Required action — Set down, word for word, every line of the material below from the one containing "Click the dotted grip handle of the HUD" through the one containing "Where should I", but none of its pictures.
Source material: Begin
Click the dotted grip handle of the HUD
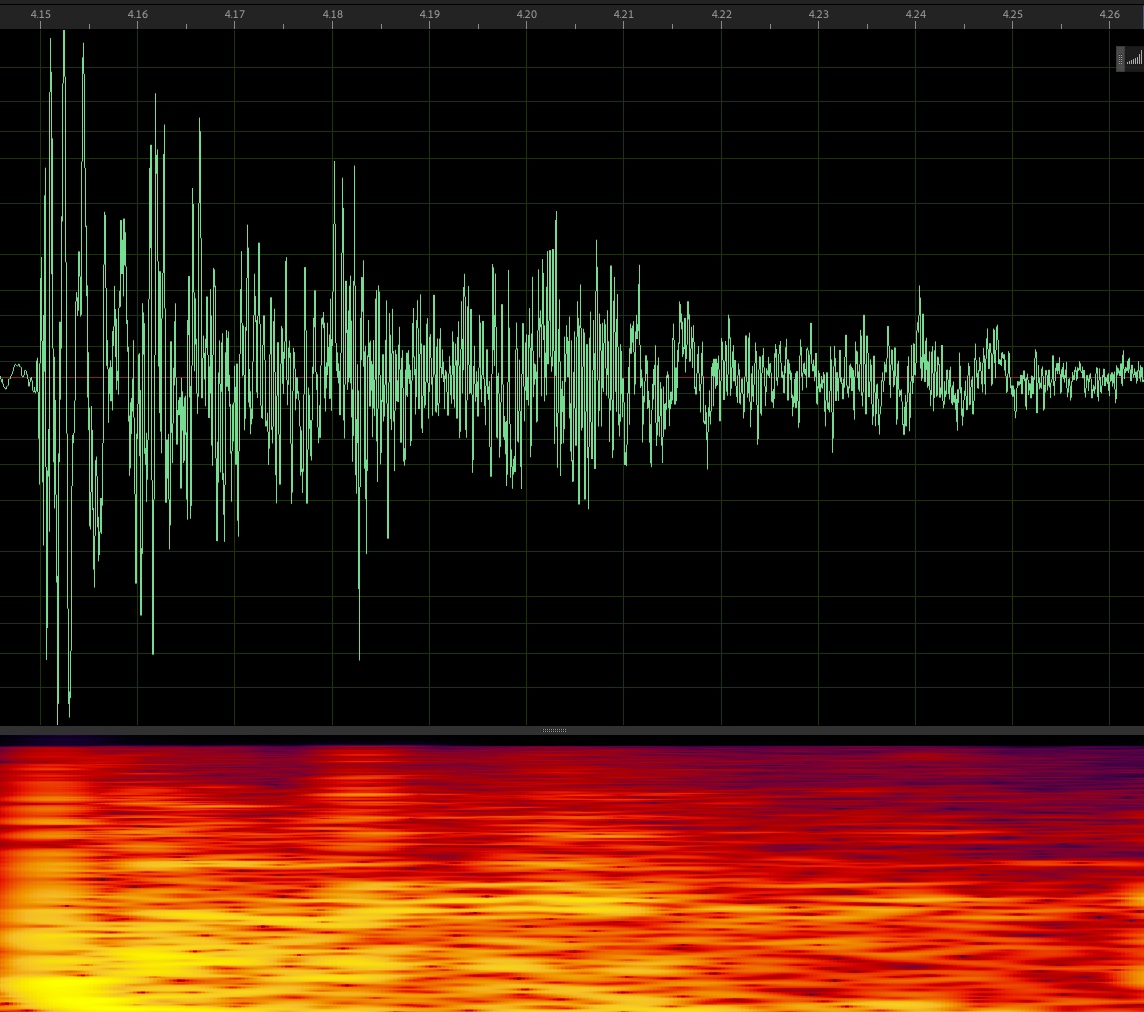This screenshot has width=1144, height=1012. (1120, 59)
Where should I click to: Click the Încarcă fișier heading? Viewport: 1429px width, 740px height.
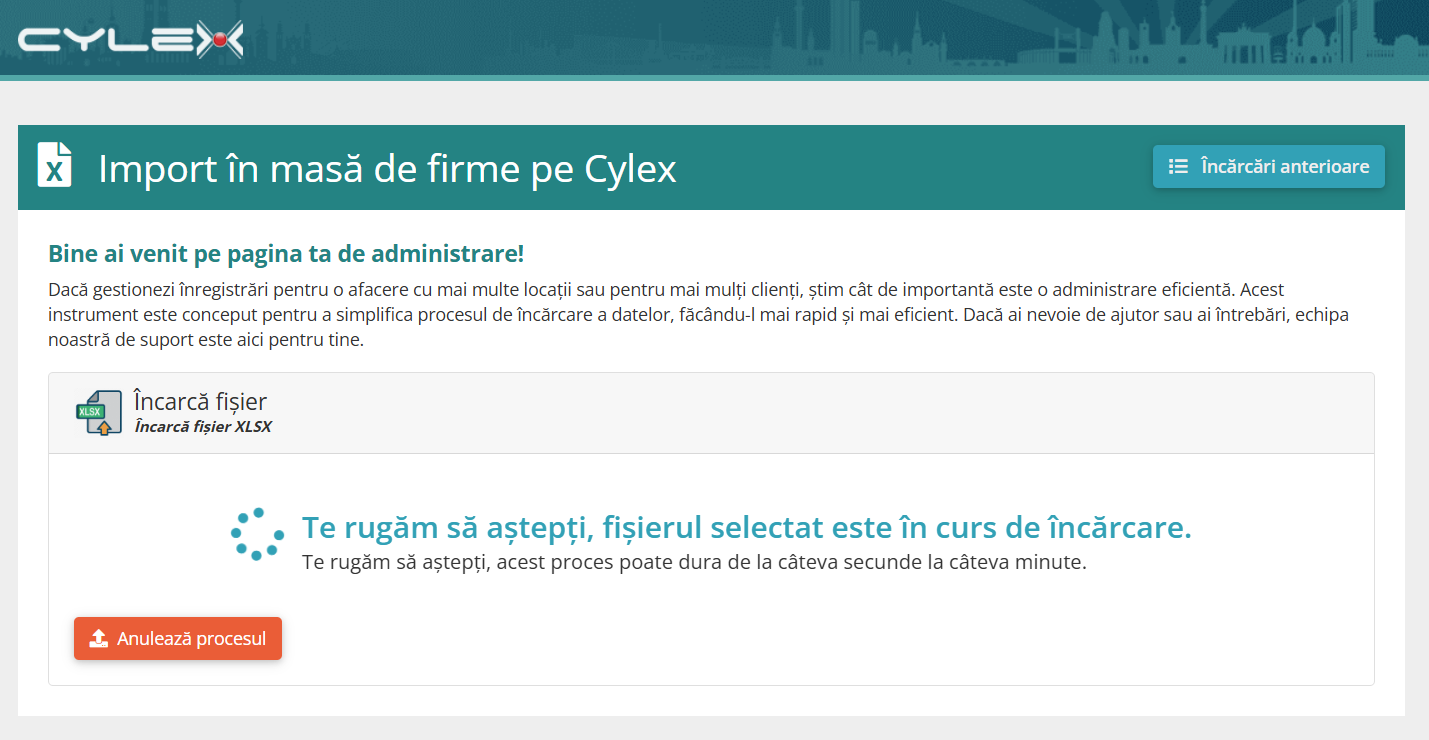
Source material: End
Source material: Begin
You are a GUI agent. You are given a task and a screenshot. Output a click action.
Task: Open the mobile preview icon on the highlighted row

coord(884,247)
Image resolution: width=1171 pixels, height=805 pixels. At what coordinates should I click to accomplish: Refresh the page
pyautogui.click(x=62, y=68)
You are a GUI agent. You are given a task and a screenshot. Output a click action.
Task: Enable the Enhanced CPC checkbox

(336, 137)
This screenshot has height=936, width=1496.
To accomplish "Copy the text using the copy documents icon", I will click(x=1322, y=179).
Source material: End
Source material: Begin
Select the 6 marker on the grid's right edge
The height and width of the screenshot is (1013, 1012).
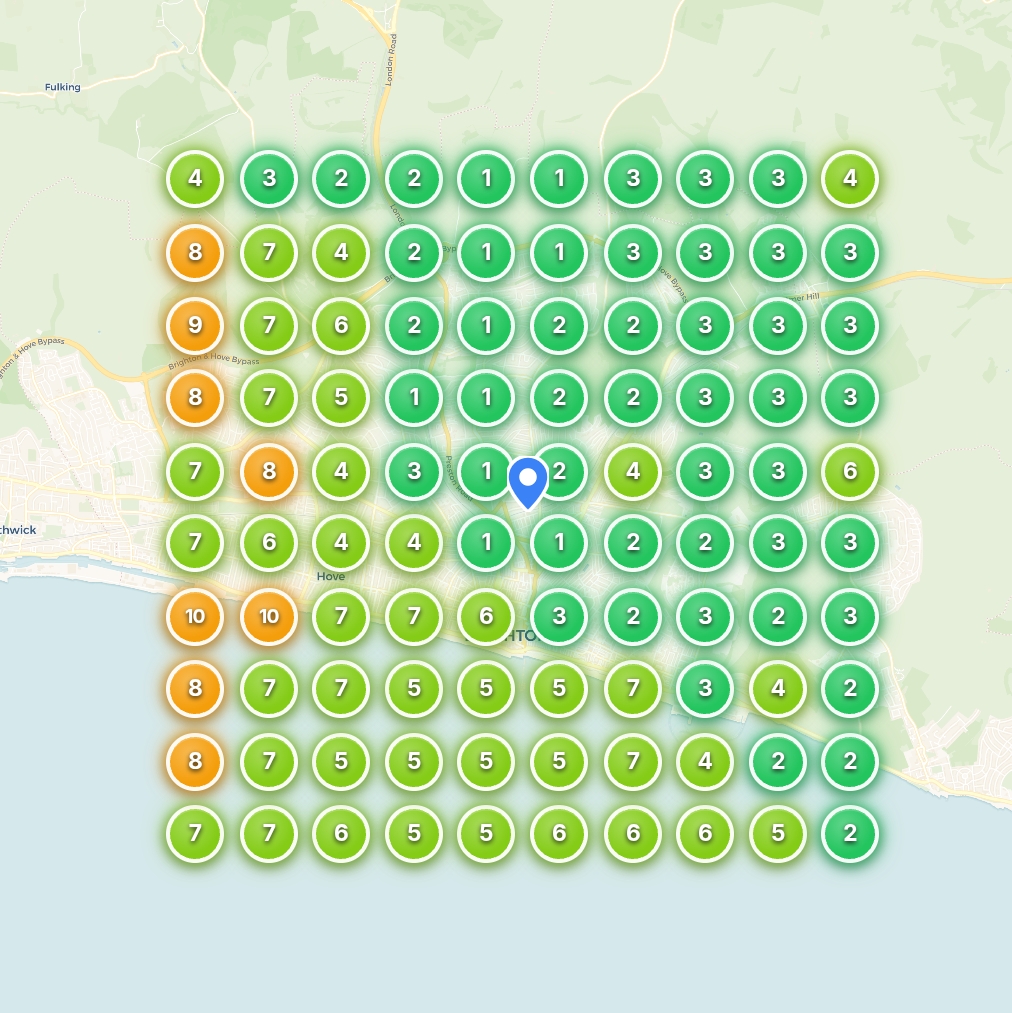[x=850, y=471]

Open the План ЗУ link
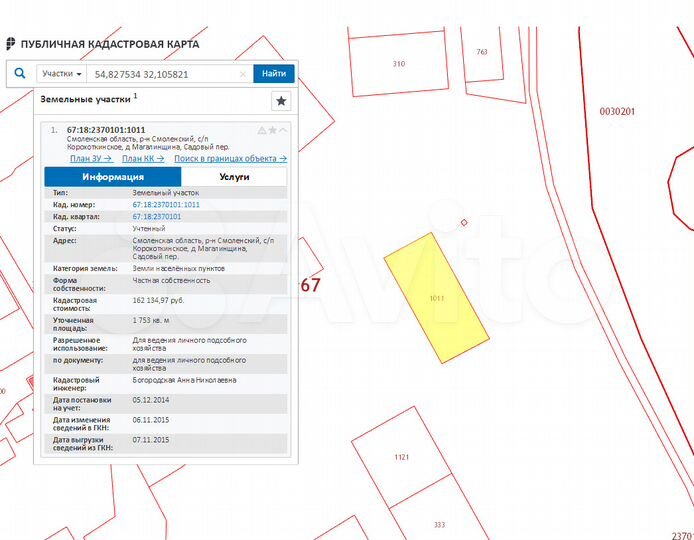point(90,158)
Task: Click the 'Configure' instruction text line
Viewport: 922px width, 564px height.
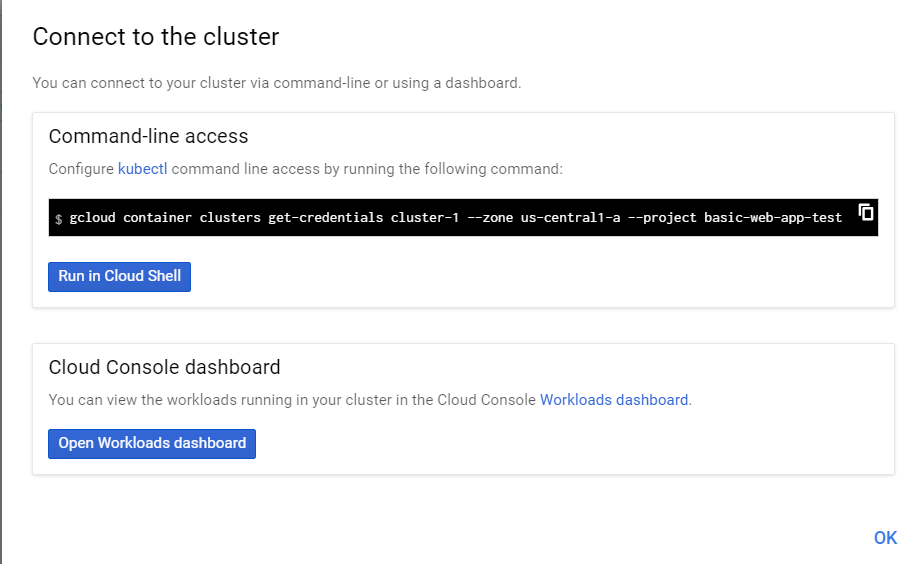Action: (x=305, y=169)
Source material: End
Your response —
Click the dotted grip handle of the HUD
This screenshot has width=1144, height=1012. (1120, 59)
Where should I click to: Click the Încarcă fișier heading? Viewport: 1429px width, 740px height.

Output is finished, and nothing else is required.